Reproduce the data below from its first line up to and including the line with "at that location.". Leave the pictures out of your answer.

Top of Task input

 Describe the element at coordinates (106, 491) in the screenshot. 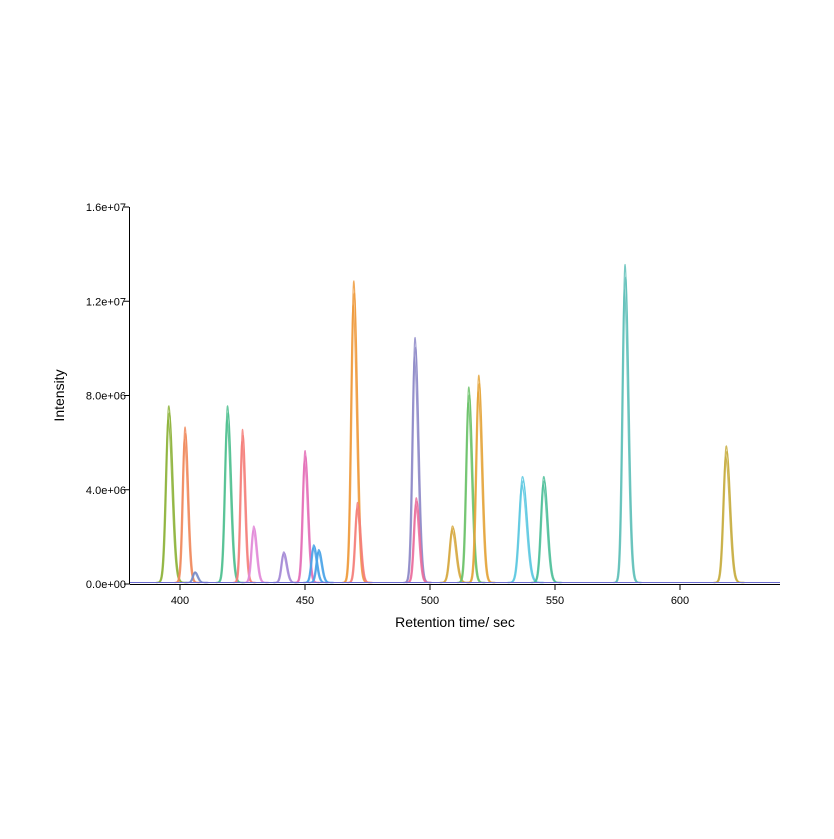

I see `y-tick-label: 4.0e+06` at that location.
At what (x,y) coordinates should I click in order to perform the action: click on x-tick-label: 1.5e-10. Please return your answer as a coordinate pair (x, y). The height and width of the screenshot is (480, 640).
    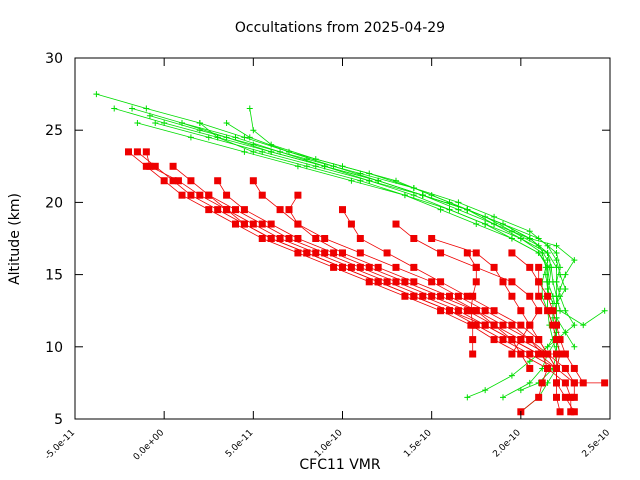
    Looking at the image, I should click on (418, 444).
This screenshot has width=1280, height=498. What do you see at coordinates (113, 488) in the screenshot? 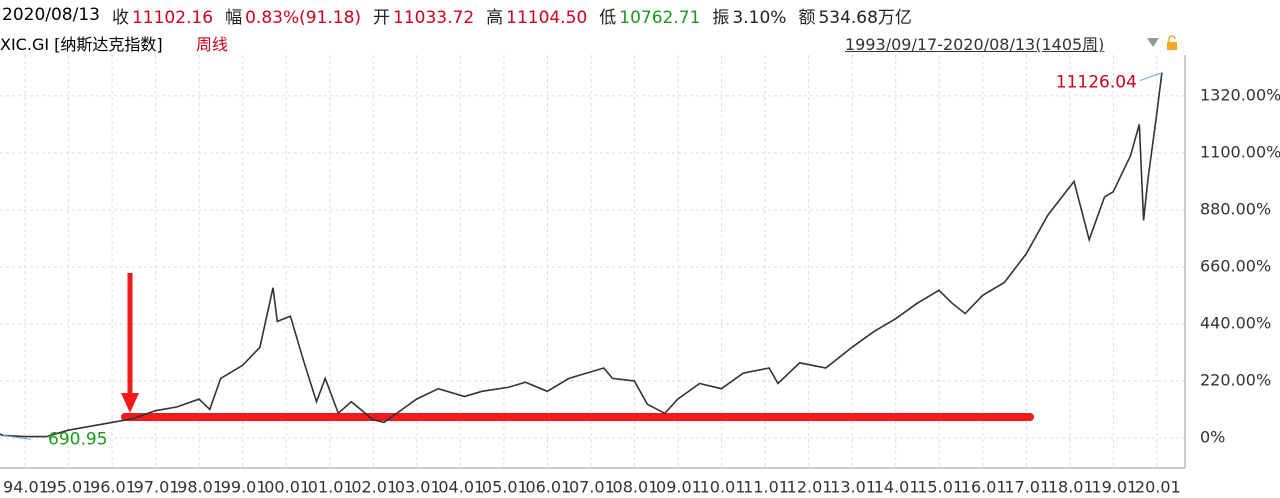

Bottom of Task input

§ Result for this task:
 Describe the element at coordinates (106, 491) in the screenshot. 

I see `y-tick-label: 4.0e+06` at that location.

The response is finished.